--- RECORDS FOR PROCESSING ---
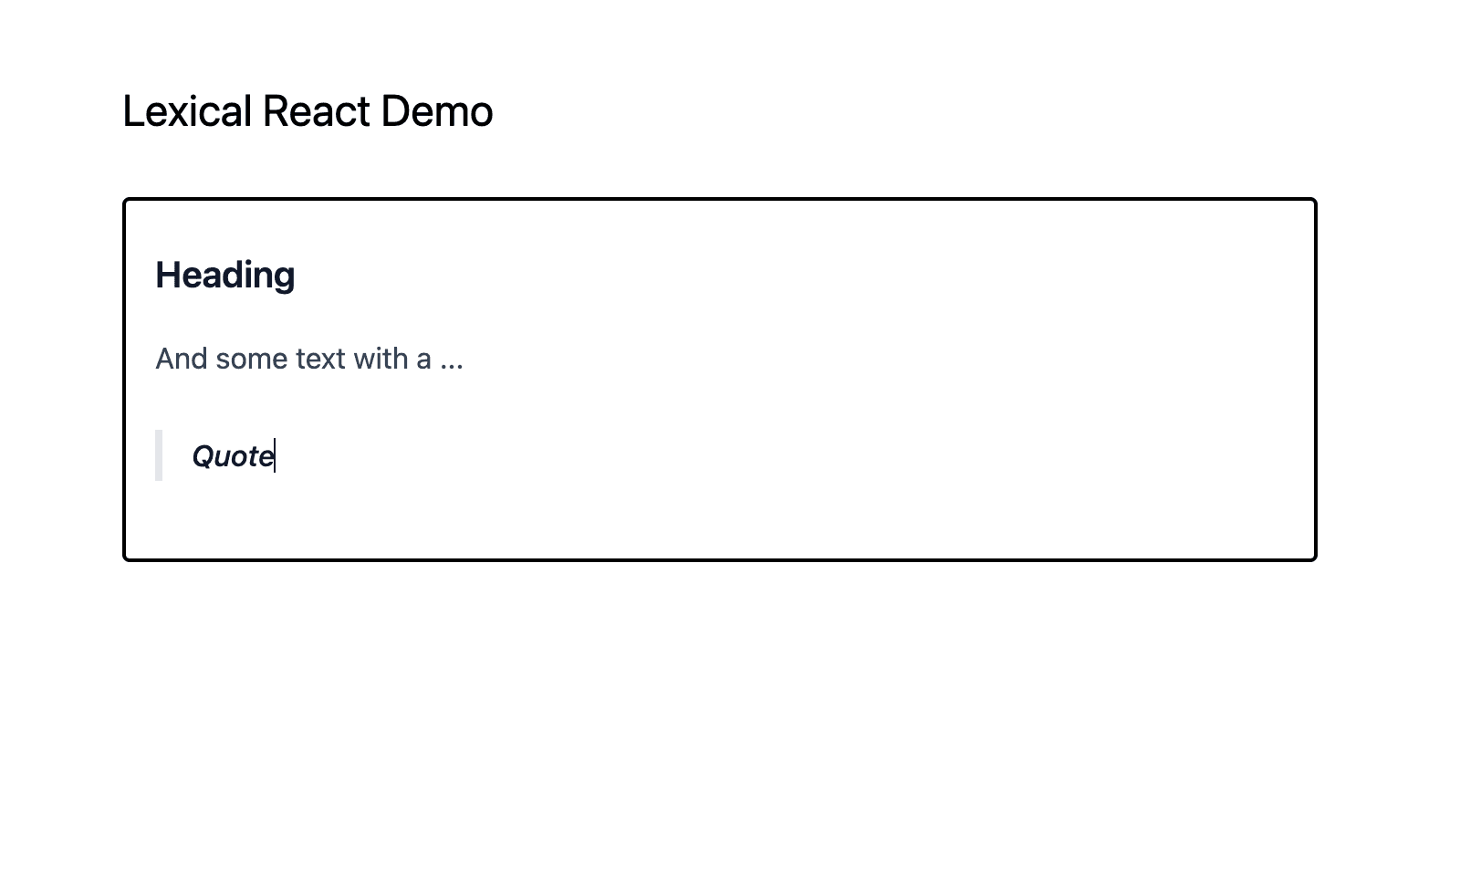Click the text cursor position in the quote line
Viewport: 1460px width, 876px height.
click(275, 455)
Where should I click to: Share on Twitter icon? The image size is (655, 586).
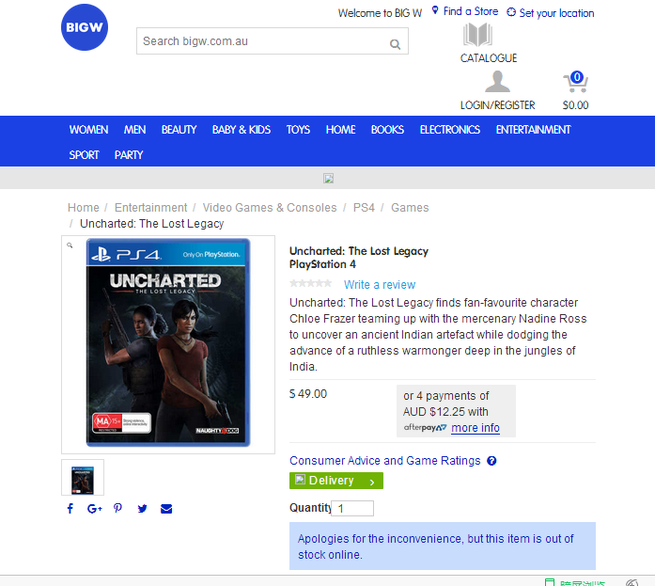click(x=142, y=509)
---
### PROBLEM
Could you reproduce exactly, and only, the lines from the one containing "Where should I" through the end of the records above, both included, while leaving out the pictures?

### RESPONSE FOR THIS EXERCISE
Where should I click to: Share on Twitter icon? The image size is (655, 586).
click(x=142, y=509)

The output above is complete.